= Comte de Gabalis =

French text by Abbé Nicolas-Pierre-Henri de Montfaucon de Villars

Comte de Gabalis is a 17th-century French text by Abbé Nicolas-Pierre-Henri de Montfaucon de Villars (1635–1673). The titular "Comte de Gabalis" ("Count of Cabala") is an esotericist who explains the mysteries of the world to the author. It first appeared in Paris in 1670, anonymously, though the identity of the author came to be known. The original title as published by Claude Barbin was Le comte de Gabalis, ou entretiens sur les sciences secrètes, "The Count of Cabala, Or Dialogs on the Secret Sciences".

The book was widely read in France and abroad, and is a source for many of the "marvelous beings" that populate later European literature.
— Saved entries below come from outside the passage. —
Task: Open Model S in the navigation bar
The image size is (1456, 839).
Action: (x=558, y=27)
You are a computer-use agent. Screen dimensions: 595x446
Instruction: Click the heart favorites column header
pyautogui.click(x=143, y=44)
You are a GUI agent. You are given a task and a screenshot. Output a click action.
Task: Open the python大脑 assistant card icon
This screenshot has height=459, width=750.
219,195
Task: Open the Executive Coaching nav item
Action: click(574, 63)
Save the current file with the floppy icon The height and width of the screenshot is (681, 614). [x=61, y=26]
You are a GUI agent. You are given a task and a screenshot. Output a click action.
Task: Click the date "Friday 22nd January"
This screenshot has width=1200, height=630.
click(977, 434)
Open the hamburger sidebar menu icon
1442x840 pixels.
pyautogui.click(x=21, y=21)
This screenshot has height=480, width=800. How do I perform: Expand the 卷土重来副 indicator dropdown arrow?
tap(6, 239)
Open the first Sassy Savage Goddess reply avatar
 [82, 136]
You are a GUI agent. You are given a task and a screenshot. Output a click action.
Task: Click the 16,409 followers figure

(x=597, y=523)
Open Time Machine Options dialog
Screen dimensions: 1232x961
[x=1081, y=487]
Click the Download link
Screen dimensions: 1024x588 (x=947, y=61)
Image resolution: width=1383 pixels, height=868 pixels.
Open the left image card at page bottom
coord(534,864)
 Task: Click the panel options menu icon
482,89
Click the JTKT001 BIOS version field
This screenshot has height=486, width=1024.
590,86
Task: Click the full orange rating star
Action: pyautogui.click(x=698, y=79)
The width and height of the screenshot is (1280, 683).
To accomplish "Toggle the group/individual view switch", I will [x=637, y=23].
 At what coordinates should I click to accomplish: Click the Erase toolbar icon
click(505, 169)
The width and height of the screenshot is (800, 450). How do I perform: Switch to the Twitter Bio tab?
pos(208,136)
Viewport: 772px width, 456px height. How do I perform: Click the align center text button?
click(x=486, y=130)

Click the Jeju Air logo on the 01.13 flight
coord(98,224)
French readers include Charles Baudelaire and Anatole France – it was the main source for his At the Sign of the Reine Pédauque (1892). In English literature, it influenced Alexander Pope, who borrowed from it to create the sylphs in The Rape of the Lock (1714), and in German, it is a likely source for Friedrich de la Motte Fouqué's Undine. In recent times it has been considered by some to have been intended as a satire of occult philosophy, though in its time it was taken seriously by many readers. Many later authors have also taken it to be a serious source, including Edward Bulwer-Lytton and prominent occult writers Éliphas Lévi, Helena Blavatsky and M. P. Hall.